We do not agree with the findings of respondent appellate court that inasmuch as private respondents pleaded in their answer the alleged lack of cause of action of petitioners, an objection to the complaint had been timely made. It will be readily observed that said defense was only one of the six affirmative defenses cryptically alleged in short single sentences in private respondents’ Answer in the court a quo, running the implausible gamut from supposed defects in parties to res judicata and up to capacity to sue, without any statement of the facts on which they would rely to support such drivel. This calculated travesty of the rules on pleadings betrays the ulterior motives of private respondents and cannot be countenanced.
The failure of private respondents to specifically allege that there was no compliance with the barangay conciliation procedure constitutes a waiver of that defense. All that they alleged in their Answer in the trial court was that "the complaint states no cause of action" without giving even the semblance of any reason to support or explain that allegation. On the other hand, they admitted the confrontations before the barangay chairman in paragraph 13 of their Answer. 17
Since private respondents failed to duly raise that issue, their defense founded thereon is deemed waived, especially since they actually did not pursue the issue before the case was set for hearing. Also, the conciliation procedure under Presidential Decree No. 1508 is not a jurisdictional requirement and non-compliance therewith cannot affect the jurisdiction which the lower courts had already acquired over the subject matter and private respondents as defendants therein. 18
ACCORDINGLY, the instant petition is GRANTED. The judgment of respondent Court of Appeals in C.A.-G.R. SP No. 30962 is hereby SET ASIDE, and the judgment of the Regional Trial Court of Naval, Biliran, Branch REINSTATED, with costs against private respondents.
, Puno, Mendoza and Francisco, JJ.
1. CA-G.R. SP No. 30962, promulgated on January 17, 1994; penned by Justice Manuel C. Herrera, with the concurrence of Justices Cesar D. Francisco and Buenaventura J., Guerrero.
2. Civil Case No. B-0842; Judge Enrique C. Asis, presiding.

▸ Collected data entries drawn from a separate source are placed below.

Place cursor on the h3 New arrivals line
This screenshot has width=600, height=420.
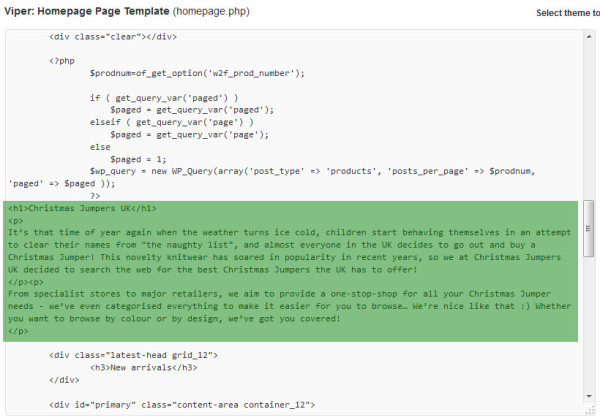[133, 367]
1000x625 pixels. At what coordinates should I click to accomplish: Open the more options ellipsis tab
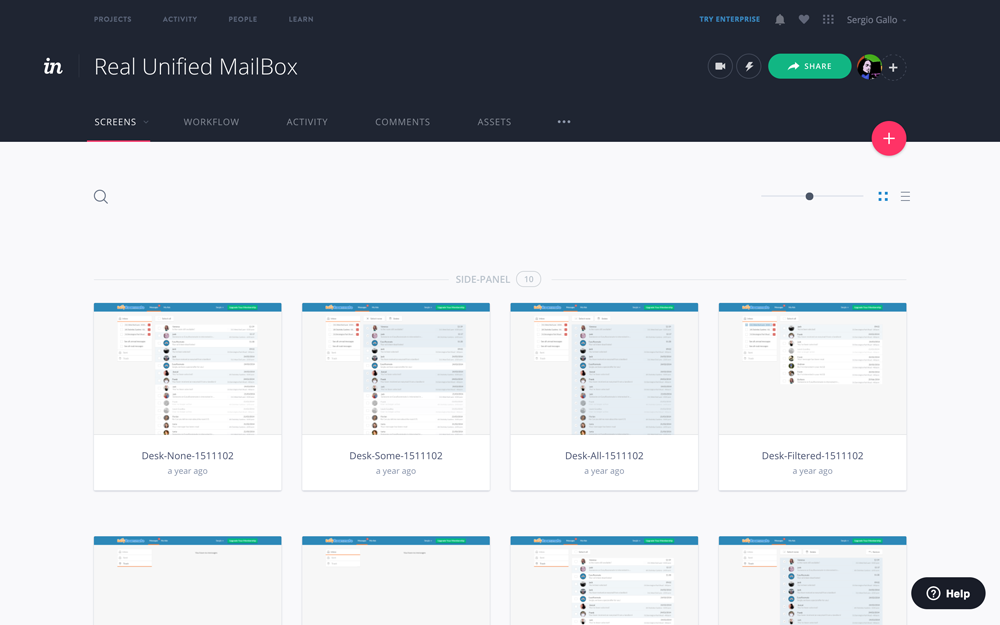[x=564, y=122]
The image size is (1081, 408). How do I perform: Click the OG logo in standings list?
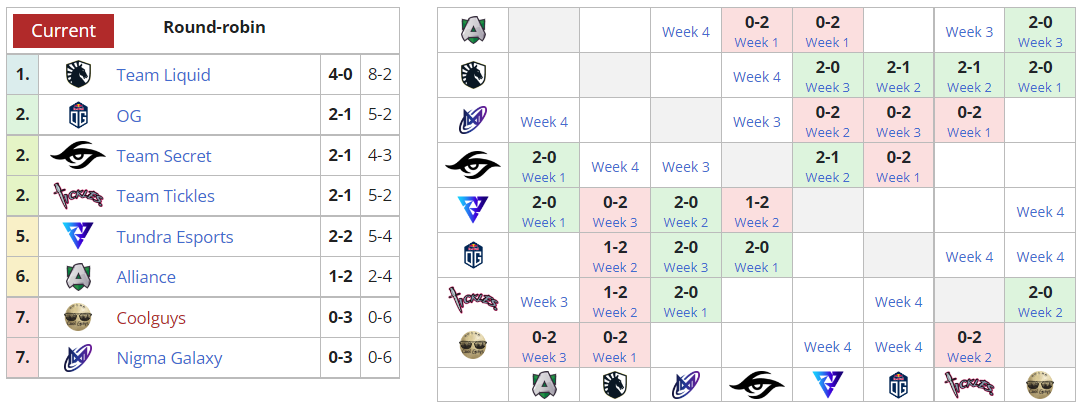tap(78, 116)
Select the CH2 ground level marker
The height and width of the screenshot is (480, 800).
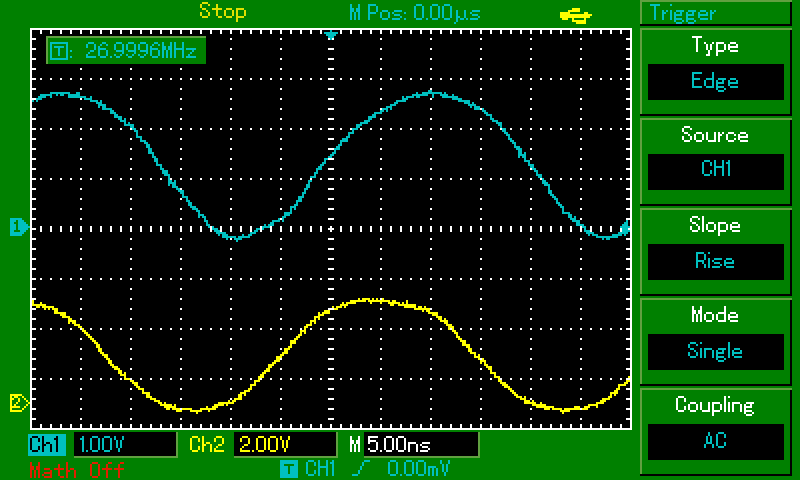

3. Rollo, CA-G.R. SP No. 30962, 17.
4. Ibid., id., 19-21.
5. L-21450, April 15, 1968, 23 SCRA 29.
6. Rollo, CA-G.R. SP No. 30962, 26-27.
7. Ibid., id., 28.
8. Ibid., id., 27.
9. Ibid., id., 12-16.
10. Ibid., id., 6-7.
11. Ibid., id., 104.
12. Sections 399-422, Chapter 7, Title One, Book III, R.A. No. 7160.
13. Rollo, CA-G.R. SP No. 30962, 97.
14. TSN, August 11, 1992, 21.
15. SEC. 399. LUPONG TAGAPAMAYAPA. — (a) There is hereby created in each barangay a lupong tagapamayapa, hereinafter referred to as the lupon, composed of the punong barangay as chairman and ten (10) to twenty (20) members. . . .
16. People v. Sumilang, 77 Phil. 764 (1946); Liam Law v. Olympic Sawmill Co., Et Al., L-30771, May 28, 1984, 129 SCRA 439.
17. Rollo, 24.
18. Agbayani, Et. Al. v. Belen, etc., Et Al., G.R. No. 65629, November 24, 1986, 145 SCRA 635; Fernandez, Et. Al. v. Militante, etc., Et Al., G.R. No. 59801, May 31, 1988, 161 SCRA 695.